Independent councillor for Hazlemere, Cllr Ed Gemmell, stood up during the first full council meeting of the new Buckinghamshire Council since the local elections on May 6 to challenge the re-appointment of Cllr Martin Tett as leader of the local authority.
The ex-city lawyer, who in 2019 told the Bucks Herald ‘he is not a politician’, before standing in the General Election as an independent for Wycombe and then receiving the least votes and losing, told Cllr Tett “party politics shouldn’t trump our duty of care to the climate crisis”.
He received support from fellow Independent councillor and Beaconsfield representative, Cllr Alison Wheelhouse.
“Huge respect and thanks to Cllr Ed Gemmell, who contested the Bucks Council leadership today”, tweeted Cllr Wheelhouse on May 26.
She added: “He said, ‘party politics shouldn’t trump our duty of care to the climate crisis, this emergency requires an emergency response’. Thanks for standing up and putting this front and centre.”
Cllr Wheelhouse also said she was “delighted” to have been selected for the South Bucks Planning Committee, and the Strategic Sites Committee.
The first full council meeting since the local elections took place at Stoke Mandeville Stadium, in Aylesbury.
Cllr Tett was re-elected as leader, while Cllr Angela Macpherson said she was “really honoured” to be appointed as deputy leader, and cabinet member for adult social care and health.
“A huge challenge and one I feel passionately about,” she said.
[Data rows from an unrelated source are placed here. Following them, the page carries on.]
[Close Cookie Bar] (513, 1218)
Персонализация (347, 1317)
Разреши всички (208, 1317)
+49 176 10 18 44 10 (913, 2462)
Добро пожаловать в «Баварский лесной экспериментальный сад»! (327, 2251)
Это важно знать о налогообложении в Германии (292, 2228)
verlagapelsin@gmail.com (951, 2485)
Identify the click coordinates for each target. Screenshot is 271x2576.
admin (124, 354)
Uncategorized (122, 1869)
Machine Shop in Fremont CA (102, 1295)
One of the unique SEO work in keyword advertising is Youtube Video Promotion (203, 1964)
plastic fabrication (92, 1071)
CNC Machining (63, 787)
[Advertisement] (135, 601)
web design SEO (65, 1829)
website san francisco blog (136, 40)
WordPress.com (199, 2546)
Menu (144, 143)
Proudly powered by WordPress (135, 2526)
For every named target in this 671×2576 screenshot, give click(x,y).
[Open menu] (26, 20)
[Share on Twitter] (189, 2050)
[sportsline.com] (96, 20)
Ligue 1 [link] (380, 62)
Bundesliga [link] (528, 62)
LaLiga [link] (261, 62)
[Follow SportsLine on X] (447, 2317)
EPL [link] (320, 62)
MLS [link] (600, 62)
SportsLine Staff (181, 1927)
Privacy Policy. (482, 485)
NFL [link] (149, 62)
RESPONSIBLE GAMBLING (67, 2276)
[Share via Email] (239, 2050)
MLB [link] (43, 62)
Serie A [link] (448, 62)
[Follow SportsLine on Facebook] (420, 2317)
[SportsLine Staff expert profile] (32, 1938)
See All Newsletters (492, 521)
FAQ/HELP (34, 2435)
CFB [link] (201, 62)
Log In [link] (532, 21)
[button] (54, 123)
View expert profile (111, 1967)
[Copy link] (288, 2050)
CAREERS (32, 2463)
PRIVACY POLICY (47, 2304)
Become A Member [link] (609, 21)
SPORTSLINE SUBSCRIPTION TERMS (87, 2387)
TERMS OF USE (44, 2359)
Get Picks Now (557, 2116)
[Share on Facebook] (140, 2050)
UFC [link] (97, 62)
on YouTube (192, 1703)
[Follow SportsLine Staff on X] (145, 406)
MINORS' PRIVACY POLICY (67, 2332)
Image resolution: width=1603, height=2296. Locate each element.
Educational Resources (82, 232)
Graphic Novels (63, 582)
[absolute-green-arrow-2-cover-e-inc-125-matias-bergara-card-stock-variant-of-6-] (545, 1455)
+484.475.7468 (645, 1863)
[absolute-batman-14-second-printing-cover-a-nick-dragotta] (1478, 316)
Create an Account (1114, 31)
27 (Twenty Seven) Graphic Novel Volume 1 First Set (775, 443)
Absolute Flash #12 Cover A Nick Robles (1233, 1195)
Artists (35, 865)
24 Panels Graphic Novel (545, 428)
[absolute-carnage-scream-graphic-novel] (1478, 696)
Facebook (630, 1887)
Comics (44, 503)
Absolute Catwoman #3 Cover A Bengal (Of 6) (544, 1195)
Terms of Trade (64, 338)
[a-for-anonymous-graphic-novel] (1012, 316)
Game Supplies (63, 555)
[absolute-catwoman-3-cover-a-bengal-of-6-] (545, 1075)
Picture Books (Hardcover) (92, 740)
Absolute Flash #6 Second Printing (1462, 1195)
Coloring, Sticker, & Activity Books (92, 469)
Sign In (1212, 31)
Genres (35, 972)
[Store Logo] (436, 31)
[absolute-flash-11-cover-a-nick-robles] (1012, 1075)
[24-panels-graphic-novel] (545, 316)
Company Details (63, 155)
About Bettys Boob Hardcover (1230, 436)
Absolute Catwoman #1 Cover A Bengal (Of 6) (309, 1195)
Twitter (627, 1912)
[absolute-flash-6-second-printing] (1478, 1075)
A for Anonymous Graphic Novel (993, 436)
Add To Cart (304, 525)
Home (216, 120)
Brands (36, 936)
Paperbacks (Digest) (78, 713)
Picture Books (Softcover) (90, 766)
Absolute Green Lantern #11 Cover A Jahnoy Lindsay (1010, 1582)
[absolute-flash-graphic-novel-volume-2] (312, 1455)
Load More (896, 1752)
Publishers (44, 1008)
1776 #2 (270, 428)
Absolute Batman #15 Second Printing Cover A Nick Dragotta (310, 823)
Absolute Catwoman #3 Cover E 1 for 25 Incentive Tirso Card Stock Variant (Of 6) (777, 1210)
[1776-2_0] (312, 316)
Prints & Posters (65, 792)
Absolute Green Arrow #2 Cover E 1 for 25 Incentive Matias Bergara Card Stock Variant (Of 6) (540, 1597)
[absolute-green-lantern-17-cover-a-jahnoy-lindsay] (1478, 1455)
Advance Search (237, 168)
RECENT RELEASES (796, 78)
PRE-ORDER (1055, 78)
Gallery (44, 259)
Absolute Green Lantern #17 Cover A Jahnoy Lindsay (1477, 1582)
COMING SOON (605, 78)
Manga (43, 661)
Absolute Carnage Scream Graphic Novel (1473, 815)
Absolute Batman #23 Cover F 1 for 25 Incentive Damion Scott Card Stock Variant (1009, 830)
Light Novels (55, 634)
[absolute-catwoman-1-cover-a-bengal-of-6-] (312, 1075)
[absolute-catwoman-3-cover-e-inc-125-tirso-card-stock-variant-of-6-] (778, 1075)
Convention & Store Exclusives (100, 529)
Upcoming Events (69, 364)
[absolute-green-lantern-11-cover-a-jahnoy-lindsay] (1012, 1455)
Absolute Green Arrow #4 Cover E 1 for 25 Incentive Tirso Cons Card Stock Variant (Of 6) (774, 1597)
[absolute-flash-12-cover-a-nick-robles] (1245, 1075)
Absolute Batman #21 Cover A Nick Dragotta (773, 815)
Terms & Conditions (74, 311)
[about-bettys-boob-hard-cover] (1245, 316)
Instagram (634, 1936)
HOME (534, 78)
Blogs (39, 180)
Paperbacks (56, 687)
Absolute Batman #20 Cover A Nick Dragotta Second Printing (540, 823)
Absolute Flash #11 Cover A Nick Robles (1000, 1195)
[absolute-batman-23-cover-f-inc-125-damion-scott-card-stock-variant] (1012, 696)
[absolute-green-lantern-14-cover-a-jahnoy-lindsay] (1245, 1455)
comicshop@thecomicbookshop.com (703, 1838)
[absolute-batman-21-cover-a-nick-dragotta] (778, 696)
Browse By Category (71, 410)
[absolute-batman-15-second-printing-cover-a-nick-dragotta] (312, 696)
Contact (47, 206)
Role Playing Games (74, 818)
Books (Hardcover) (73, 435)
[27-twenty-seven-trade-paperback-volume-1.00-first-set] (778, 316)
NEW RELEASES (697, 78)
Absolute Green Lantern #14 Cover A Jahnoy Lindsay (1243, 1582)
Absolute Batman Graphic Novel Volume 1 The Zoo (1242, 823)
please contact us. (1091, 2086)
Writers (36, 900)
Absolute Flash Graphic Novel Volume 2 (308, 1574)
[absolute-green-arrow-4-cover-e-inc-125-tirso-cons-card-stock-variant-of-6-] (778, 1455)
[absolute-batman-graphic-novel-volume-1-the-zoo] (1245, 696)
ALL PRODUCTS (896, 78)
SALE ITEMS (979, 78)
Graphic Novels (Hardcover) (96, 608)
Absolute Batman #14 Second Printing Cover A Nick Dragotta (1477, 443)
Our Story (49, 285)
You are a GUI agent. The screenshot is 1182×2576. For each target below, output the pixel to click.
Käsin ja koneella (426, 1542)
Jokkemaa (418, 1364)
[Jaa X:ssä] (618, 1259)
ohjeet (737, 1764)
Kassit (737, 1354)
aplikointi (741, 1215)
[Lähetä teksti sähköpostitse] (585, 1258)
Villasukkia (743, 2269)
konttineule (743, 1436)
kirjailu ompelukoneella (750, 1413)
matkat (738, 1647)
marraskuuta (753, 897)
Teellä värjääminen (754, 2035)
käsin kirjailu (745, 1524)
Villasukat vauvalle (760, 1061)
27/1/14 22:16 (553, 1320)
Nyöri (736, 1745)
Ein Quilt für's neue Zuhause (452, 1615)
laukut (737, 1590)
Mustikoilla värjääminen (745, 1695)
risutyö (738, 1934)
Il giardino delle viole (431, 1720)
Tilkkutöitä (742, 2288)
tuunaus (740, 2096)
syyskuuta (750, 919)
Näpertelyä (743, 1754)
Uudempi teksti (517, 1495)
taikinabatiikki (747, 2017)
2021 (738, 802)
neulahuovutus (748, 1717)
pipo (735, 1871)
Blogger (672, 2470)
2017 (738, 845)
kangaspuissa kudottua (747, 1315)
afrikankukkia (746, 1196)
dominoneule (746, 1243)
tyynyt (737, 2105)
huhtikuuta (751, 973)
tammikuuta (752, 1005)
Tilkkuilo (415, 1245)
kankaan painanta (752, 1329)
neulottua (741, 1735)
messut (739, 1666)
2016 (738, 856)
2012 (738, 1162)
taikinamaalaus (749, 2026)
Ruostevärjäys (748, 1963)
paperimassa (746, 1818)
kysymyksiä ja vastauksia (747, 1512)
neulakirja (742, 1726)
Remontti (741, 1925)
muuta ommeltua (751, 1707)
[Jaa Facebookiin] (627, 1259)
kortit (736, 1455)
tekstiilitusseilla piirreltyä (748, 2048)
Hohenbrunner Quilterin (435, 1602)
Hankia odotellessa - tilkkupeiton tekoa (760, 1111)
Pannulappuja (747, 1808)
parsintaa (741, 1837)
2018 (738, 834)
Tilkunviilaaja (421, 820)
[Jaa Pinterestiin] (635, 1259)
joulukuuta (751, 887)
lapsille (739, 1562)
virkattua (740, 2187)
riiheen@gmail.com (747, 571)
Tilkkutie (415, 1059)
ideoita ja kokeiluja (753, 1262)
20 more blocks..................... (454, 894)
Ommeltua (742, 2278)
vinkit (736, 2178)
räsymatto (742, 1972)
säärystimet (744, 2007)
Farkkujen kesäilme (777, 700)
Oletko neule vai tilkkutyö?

Cllr Zahir Mohammed was elected as chairman of the new Buckinghamshire Council. He was also chairman of the former Buckinghamshire County Council between 2014-15.
He tweeted: “Will do my best to serve the residents of Buckinghamshire well.”
The final count after the local elections on May 6 saw the Conservatives with 113 seats, the Liberal Democrats with 15, the Independents with six seats, the Wycombe Independents also with six, Labour with four, the Independent Network with two seats, and the Green Party with one.
Bucks Council has been majority Conservative for 150 years – since its inception.